(Entries on finding words and elements)
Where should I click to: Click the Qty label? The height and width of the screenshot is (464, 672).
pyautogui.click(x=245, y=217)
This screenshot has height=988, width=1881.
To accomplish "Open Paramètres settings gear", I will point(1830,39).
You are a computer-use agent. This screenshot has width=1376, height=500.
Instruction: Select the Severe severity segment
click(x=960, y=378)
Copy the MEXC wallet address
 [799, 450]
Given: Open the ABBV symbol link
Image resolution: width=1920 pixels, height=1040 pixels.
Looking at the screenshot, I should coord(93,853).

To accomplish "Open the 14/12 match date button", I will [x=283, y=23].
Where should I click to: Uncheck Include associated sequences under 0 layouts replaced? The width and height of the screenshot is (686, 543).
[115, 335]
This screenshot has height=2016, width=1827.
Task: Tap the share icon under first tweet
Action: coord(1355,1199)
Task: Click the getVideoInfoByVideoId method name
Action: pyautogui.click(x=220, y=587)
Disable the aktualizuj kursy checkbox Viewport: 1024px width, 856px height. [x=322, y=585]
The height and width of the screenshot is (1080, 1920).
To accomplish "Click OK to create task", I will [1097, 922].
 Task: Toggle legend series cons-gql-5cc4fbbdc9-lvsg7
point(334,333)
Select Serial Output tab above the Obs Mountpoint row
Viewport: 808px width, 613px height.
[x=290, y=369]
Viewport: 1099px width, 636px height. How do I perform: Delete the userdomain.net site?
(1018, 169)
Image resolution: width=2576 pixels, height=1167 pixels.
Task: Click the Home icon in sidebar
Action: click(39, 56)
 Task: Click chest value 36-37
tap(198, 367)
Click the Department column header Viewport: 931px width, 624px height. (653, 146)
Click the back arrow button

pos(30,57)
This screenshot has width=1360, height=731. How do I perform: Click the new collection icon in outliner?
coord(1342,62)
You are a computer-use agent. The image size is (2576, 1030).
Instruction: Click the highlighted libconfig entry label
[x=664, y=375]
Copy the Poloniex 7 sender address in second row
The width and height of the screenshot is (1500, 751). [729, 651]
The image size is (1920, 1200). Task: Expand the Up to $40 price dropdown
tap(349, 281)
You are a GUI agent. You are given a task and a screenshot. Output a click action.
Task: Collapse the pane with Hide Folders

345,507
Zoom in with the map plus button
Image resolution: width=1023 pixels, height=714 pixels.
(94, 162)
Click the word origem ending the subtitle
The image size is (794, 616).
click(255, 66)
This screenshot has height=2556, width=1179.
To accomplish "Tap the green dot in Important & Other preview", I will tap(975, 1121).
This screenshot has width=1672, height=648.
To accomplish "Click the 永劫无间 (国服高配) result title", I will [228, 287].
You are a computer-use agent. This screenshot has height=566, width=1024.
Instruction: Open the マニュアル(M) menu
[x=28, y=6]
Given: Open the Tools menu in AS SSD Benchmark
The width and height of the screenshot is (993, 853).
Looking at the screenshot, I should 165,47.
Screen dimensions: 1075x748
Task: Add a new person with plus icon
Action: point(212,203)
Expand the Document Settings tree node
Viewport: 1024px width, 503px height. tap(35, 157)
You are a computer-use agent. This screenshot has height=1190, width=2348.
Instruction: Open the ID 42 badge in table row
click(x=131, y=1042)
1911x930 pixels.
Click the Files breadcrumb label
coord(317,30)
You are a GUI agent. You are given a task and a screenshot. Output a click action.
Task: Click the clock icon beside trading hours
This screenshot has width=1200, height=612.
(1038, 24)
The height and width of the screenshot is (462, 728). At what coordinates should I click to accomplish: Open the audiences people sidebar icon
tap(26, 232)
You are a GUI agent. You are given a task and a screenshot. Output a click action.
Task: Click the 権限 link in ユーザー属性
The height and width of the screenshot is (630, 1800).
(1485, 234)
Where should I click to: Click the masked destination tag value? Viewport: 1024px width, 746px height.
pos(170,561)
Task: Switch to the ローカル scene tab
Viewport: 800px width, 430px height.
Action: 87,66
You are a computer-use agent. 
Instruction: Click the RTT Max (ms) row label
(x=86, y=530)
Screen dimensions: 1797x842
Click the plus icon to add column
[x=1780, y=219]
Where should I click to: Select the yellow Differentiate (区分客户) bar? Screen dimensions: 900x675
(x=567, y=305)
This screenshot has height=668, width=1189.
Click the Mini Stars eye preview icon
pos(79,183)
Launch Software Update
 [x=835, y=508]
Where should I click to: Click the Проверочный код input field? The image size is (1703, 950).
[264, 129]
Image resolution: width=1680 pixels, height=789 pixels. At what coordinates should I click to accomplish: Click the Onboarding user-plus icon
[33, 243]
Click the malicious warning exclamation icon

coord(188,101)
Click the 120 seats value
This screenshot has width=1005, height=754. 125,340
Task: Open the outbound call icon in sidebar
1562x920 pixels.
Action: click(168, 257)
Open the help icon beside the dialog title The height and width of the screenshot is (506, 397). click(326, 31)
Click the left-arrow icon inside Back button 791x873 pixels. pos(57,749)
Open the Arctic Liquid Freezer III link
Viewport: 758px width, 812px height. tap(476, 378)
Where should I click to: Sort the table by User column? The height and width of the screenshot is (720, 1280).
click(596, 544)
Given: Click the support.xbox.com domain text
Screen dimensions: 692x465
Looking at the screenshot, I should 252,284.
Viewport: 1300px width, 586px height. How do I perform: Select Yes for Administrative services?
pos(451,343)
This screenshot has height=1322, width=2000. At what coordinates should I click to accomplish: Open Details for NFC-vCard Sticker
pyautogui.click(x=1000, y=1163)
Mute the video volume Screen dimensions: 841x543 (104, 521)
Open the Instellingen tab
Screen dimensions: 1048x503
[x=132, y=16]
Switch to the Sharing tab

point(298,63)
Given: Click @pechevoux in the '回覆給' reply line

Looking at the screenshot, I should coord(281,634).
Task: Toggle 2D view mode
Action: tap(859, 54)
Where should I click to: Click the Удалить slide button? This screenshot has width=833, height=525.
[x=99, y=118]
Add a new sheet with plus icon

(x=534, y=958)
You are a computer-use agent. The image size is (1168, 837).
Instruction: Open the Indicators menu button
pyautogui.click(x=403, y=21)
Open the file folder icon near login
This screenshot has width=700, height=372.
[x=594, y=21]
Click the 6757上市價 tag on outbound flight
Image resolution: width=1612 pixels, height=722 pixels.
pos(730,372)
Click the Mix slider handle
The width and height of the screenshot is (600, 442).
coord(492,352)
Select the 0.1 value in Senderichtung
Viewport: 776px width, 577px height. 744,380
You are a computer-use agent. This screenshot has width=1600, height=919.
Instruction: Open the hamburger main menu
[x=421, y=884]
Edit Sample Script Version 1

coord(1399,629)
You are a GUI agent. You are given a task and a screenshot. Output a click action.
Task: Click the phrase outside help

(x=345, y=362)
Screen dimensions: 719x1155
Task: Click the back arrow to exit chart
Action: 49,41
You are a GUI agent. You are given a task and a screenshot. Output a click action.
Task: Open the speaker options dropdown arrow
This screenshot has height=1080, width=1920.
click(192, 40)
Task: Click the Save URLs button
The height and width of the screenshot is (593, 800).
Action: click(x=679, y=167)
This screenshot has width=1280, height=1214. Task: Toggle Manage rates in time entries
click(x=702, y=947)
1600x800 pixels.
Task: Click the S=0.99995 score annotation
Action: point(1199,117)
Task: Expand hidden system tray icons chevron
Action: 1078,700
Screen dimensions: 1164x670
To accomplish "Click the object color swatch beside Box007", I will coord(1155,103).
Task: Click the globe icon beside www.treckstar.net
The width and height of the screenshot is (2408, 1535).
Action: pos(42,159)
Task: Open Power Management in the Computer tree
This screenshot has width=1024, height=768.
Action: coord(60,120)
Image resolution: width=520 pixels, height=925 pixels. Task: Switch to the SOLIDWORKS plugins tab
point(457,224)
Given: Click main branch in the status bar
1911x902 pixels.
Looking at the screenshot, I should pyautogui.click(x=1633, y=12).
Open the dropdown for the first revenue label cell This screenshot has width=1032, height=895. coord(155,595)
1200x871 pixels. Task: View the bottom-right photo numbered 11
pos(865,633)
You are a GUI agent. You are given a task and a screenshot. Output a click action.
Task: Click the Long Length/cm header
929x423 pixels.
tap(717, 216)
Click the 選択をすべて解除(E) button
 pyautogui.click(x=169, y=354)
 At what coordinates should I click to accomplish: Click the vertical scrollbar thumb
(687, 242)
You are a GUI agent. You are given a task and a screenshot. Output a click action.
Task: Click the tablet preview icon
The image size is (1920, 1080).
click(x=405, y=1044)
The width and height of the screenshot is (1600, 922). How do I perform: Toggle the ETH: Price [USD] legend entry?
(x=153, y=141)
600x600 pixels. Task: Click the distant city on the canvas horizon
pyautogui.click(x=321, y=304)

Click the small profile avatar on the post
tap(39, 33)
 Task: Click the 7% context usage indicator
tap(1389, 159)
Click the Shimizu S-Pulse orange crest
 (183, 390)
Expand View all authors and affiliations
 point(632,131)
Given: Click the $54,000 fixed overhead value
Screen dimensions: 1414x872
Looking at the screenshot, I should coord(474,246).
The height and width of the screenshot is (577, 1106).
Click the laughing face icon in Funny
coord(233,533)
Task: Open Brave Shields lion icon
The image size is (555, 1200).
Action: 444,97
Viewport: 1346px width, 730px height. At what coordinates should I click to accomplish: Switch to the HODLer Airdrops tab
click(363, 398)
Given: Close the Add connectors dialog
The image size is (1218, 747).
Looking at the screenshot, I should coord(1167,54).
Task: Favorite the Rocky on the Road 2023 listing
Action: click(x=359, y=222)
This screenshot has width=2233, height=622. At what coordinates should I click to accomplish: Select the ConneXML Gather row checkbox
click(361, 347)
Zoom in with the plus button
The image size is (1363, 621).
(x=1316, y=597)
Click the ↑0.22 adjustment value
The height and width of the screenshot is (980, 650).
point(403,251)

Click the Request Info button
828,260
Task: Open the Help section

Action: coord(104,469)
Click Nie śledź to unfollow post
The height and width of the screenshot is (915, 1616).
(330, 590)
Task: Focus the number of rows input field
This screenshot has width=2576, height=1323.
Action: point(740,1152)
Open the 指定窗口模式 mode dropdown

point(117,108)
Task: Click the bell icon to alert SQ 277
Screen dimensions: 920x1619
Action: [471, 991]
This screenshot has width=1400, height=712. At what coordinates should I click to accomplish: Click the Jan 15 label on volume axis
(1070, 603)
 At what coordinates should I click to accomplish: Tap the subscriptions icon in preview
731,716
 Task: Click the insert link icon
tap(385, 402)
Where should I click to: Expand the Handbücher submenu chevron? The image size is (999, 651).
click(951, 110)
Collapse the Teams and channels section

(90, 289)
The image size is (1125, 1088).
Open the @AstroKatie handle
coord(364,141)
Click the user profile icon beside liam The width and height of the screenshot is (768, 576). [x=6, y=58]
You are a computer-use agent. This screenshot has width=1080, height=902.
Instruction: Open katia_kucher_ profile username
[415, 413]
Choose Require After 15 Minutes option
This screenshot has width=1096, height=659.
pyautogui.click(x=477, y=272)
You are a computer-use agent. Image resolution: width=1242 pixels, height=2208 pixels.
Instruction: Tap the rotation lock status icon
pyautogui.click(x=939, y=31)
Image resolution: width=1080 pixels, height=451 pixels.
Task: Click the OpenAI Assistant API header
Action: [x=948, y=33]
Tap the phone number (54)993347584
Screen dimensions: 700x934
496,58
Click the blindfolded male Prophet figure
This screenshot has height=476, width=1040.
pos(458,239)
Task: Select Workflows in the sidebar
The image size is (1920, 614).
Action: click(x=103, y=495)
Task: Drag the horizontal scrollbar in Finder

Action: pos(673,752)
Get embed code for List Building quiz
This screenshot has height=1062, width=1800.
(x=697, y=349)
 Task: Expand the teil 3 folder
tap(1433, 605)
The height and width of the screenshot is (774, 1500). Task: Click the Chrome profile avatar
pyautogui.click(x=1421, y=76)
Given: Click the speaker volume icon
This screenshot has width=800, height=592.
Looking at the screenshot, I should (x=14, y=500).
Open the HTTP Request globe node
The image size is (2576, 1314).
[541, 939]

- _Task to carry out_
Copy out, without any change, the lines of the entries starting with the line that contains "Task: Expand the teil 3 folder" and going on through the last line of the entries.

- _Reply to the exercise_
 Task: Expand the teil 3 folder
tap(1433, 605)
The height and width of the screenshot is (774, 1500). Task: Click the Chrome profile avatar
pyautogui.click(x=1421, y=76)
Given: Click the speaker volume icon
This screenshot has width=800, height=592.
Looking at the screenshot, I should (x=14, y=500).
Open the HTTP Request globe node
The image size is (2576, 1314).
[541, 939]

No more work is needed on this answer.